* [Excerpted passage]:

※

This is us!
Two decades and then some. This past May, Aaron and I, celebrated twenty one years of marriage.  5 houses, 2 states, 2 children, 8 dogs, 4 horses, and a lifetime of memories! 

 


What has worked for us? I think it all starts with the acceptance that...

Marriage is hard work.   

When Aaron asked me to marry him, I was not shy at all. I asked a few blunt and very hard questions that needed to be answered. I wanted a promise, that if we entered into marriage, he was certain that my disability would never be a factor for 'giving up'. I would have been content dating my entire life. He promised that we could 'handle anything'.   

Recalling this discussion, I can honestly say, Aaron has been stronger than I have been at times when my disability had the best of me. The vulnerability a spinal cord injury creates is humbling (to say the least). As independent as I am, there have been many times in 21 years when Aaron has stepped into the role of full time caregiver. Two times, come to mind. When I was 6 months pregnant and as my baby bump grew, my independence lessened. Without the help from Aaron I would have never made it to full term. My pregnancies are proof that marriage is hard work; but well worth it!  

Learning to love through the pain.

※

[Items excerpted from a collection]
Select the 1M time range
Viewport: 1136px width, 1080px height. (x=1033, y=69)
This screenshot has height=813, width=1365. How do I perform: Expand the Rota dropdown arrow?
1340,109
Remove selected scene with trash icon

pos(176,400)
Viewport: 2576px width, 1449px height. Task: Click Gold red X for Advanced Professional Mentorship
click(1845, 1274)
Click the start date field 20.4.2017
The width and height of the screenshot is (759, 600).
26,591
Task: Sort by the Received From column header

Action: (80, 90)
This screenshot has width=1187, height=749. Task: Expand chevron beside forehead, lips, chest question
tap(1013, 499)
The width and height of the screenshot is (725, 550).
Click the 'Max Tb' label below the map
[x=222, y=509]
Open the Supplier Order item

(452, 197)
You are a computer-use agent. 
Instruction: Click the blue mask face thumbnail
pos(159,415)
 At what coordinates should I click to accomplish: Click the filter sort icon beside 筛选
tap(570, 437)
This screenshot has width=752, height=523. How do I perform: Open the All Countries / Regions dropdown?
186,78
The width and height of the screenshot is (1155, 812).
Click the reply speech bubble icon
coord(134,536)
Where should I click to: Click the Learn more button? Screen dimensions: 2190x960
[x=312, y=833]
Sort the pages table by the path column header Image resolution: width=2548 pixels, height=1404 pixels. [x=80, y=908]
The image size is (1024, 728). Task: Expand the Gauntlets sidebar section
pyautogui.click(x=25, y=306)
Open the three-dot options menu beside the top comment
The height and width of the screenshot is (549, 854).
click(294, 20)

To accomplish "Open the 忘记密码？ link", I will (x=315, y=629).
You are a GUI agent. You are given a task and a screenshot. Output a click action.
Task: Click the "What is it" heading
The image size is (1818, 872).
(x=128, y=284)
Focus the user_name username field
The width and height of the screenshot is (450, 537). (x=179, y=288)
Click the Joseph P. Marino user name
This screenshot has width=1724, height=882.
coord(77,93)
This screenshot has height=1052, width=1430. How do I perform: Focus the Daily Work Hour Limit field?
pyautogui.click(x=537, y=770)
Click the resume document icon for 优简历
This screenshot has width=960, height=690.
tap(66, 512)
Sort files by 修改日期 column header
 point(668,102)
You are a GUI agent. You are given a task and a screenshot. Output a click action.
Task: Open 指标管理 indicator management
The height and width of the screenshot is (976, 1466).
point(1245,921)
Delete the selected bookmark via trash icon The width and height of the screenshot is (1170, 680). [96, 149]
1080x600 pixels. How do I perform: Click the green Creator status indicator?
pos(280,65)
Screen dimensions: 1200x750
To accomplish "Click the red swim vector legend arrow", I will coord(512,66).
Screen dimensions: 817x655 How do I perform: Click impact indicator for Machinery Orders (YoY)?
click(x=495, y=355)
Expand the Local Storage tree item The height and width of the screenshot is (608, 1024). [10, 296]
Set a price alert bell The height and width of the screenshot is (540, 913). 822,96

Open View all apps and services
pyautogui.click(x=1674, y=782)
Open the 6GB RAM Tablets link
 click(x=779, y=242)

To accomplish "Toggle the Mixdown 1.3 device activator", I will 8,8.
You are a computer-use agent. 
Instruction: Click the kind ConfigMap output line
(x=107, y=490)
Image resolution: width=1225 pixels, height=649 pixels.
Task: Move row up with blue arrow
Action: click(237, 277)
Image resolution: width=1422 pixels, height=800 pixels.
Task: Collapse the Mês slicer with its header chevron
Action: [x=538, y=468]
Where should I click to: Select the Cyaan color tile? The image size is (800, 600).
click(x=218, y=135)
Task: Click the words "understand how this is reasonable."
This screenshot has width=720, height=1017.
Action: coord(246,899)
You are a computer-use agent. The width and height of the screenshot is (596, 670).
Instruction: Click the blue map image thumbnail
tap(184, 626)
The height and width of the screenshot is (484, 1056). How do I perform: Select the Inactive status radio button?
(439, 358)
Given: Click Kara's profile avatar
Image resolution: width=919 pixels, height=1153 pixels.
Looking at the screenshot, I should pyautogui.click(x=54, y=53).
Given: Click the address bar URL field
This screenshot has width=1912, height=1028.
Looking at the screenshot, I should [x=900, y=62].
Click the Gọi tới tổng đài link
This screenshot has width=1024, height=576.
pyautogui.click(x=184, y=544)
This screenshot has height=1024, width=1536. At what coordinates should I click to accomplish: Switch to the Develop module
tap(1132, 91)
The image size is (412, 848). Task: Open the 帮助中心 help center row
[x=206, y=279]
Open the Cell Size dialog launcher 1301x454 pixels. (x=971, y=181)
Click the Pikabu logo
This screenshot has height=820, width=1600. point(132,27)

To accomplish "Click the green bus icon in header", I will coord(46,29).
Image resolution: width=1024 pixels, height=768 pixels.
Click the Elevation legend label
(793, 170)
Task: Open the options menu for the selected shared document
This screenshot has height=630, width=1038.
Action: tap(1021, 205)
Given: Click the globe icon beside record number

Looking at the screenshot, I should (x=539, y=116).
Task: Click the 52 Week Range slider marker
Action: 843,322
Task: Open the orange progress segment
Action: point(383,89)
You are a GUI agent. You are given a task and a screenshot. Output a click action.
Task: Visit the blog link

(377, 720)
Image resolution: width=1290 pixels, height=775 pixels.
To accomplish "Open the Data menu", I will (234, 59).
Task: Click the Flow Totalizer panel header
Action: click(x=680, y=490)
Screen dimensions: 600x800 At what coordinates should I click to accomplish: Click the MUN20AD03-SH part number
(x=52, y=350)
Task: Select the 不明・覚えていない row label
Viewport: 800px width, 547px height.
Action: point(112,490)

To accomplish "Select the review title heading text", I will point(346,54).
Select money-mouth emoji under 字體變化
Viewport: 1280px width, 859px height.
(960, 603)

※

* [Things to do]:
[a] Answer from the post on marriage:
(i) How many horses are listed?
(ii) What did Aaron promise they could do?
(iii) At how many months pregnant did the writer's independence start to lessen?
[b] Translate this sentence from the post on marriage into Spanish: "Without the help from Aaron I would have never made it to full term."

* [Task-by-task answers]:
[a]
(i) 4
(ii) Handle anything
(iii) 6

[b] Sin la ayuda de Aaron, nunca habría llegado a término.